Well, he's being a dog! :doh: Dogs do things that work for them... this often doesn't include what we think is polite. 

That said, I don't tolerate humping. I see so many dogs that get rather obsessed with it that it becomes a nerotic thing. So it's good you're working to stop it now while he's young! 

Boone would sometimes try to hump as a young puppy too. I corrected the behavior by pulling him out of the fun, leashing him up, and making him lie down by me for a minute or two. Just long enough for him to realize he's missing out on lots of fun. 

Then I'd let him go again. The key is to watch him really closely. If he's even starting to posture like he's going to try and hump another dog say "Griffyn, no!" If he actually tries it... time out again. Yes, it's tedious, but I prefer it to harshly correcting the dog, because then he'll just learn to avoid you. 

Also, the socialization my dogs get when they're young is with dogs I know. I make play groups of my own. That way I can control who my dog is playing with & the other owners can back me up if I need to have my puppy seperated from the others for a few minutes. The best way to do this is get in a puppy kindergarten class & start chatting with the other owners. Offer your backyard and sell it as an opportunity to wear out their puppy. A tired puppy is a good one. 

Boone goes to a dog park now... he's 15 months old. But I can control his behavior and I know a rough or badly behaved dog won't ruin his confidence. I worry with young puppies that one bad experience will leave them skittish or aggressively defensive.


----------



## mylissyk (Feb 25, 2007)

I don't have any great revelations. You just have to keep telling him no and pulling him off. The best deterrent is for the other dog to turn around and give him what for, but a lot of dogs aren't forceful enough with their disapproval. My foster dog was TERRIBLE about it the first several days he was here, my female stopped him cold, but my male didn't make the message strong enough. He did stop after a couple of days of being with my dogs all the time, but we had to intervene and be very firm about it.

In your case since it's at the dog park, the best thing to do is pull him off, tell him no, leash him up and keep him in your control, you can try giving him some freedom after a few minutes, but everytime he does it you have to stop him again.
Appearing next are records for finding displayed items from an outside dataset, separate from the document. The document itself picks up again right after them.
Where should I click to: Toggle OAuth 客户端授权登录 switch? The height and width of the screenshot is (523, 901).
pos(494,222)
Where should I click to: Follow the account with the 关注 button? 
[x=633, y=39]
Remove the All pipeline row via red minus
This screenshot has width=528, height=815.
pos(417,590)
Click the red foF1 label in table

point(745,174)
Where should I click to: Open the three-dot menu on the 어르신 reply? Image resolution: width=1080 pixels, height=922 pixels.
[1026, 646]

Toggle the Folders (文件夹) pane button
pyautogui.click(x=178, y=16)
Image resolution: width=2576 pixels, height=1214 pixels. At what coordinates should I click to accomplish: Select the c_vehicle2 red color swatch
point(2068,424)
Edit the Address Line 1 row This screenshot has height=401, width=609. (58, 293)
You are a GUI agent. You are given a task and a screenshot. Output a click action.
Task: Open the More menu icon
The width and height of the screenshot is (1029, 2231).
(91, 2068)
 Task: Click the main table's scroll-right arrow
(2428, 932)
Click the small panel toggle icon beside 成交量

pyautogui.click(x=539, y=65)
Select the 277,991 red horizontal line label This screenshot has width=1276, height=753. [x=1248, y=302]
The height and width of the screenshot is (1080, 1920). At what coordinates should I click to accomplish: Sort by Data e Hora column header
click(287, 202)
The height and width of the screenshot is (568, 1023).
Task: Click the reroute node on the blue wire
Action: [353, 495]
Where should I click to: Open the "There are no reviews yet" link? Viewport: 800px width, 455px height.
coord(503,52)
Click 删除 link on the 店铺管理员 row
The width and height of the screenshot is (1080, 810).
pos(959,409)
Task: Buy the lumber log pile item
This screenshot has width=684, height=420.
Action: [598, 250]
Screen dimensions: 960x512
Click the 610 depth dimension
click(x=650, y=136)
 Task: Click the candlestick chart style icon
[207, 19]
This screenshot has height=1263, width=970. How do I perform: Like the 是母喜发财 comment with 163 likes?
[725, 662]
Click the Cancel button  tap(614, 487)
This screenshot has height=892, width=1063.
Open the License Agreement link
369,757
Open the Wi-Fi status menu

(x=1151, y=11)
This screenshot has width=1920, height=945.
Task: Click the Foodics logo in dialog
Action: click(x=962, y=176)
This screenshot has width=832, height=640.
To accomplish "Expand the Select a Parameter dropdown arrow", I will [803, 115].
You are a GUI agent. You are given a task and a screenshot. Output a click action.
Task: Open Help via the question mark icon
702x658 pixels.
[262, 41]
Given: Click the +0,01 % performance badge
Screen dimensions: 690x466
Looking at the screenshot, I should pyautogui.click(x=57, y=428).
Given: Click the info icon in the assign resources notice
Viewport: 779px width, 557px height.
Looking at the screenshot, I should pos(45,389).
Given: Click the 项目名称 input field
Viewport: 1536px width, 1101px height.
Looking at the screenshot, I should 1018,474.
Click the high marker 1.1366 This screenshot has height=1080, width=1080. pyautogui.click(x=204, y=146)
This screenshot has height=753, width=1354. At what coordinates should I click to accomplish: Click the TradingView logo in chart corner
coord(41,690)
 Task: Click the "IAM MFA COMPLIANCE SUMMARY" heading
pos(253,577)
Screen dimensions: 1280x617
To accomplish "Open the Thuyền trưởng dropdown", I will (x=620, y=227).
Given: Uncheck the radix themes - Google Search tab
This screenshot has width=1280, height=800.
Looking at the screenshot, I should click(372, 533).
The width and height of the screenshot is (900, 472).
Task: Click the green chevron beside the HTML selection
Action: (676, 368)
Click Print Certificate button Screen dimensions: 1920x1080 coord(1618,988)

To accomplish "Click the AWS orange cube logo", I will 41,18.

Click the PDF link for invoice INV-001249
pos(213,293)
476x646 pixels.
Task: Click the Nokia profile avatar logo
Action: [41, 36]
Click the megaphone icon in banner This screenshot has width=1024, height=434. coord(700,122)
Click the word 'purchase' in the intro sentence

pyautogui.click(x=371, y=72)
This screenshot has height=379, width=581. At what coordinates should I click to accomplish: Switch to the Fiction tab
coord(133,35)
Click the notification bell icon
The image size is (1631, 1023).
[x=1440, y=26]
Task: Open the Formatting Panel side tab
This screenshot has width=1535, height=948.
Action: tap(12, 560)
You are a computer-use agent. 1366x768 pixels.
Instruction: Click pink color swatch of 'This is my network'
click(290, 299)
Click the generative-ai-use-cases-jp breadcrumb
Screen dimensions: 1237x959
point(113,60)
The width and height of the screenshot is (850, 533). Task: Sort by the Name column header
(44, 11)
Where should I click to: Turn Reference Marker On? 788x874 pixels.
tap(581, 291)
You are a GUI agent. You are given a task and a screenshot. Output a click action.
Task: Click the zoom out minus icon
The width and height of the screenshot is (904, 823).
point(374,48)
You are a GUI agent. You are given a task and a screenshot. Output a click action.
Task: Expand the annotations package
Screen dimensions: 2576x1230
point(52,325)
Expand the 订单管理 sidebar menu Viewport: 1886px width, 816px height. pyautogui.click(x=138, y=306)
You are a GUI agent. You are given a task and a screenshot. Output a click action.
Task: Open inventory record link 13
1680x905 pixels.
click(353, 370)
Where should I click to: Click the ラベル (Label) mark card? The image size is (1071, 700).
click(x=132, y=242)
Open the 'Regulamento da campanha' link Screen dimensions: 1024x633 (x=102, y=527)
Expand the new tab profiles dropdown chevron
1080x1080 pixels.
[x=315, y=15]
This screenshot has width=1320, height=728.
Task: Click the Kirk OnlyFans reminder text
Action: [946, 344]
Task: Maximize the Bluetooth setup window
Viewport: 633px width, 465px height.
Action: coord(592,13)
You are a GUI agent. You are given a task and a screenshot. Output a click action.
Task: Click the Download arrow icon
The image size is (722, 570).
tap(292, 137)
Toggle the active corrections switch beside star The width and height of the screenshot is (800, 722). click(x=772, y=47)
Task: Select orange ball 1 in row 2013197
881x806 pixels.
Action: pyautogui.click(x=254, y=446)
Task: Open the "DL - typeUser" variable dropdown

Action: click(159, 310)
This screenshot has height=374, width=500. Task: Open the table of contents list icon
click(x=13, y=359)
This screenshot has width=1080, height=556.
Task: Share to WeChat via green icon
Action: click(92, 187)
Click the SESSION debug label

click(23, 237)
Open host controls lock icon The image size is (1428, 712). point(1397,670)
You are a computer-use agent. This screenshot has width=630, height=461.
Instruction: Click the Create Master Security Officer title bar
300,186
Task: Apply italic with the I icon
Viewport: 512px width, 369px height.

Be good owners, don't let him behave that way, I personally get really irritated at owners in the dog park who won't stop their dogs from mounting, they always say "oh they are dogs they do that". NOT!


----------



## tintallie (May 31, 2006)

My dog has yet to hump anyone or any dog (he has mounted other dogs, but never long enough to do anything) BUT every morning that I take him out of his crate he gets TOO EXCITED.

He starts by humping the air and his penis is erect and extended out. Even if I grab him by the muzzle his hips are still going :doh: It takes a few minutes of holding his head for him to calm back down...trust me...it's not fun cleaning doggy fluids off the carpet.


----------



## Goldndust (Jul 30, 2005)

Humping does not always mean dominence, it can mean playing also. Humping is something that a lot of them will do when younger, and one thing that I found that has helped is having another dog that will knock them down a few times and this usually ends it all together since another dog knows there language the best and can teach it the best. Bianka done this with Kody when he was younger, it simply wasn't tolerated by her. No aggression whatsoever, she just shook him down everytime he mounted.

Of course, it is best to have a trustworthy dog that is well trained to teach them there lessons. A dog park is not the best place for this to take place.


----------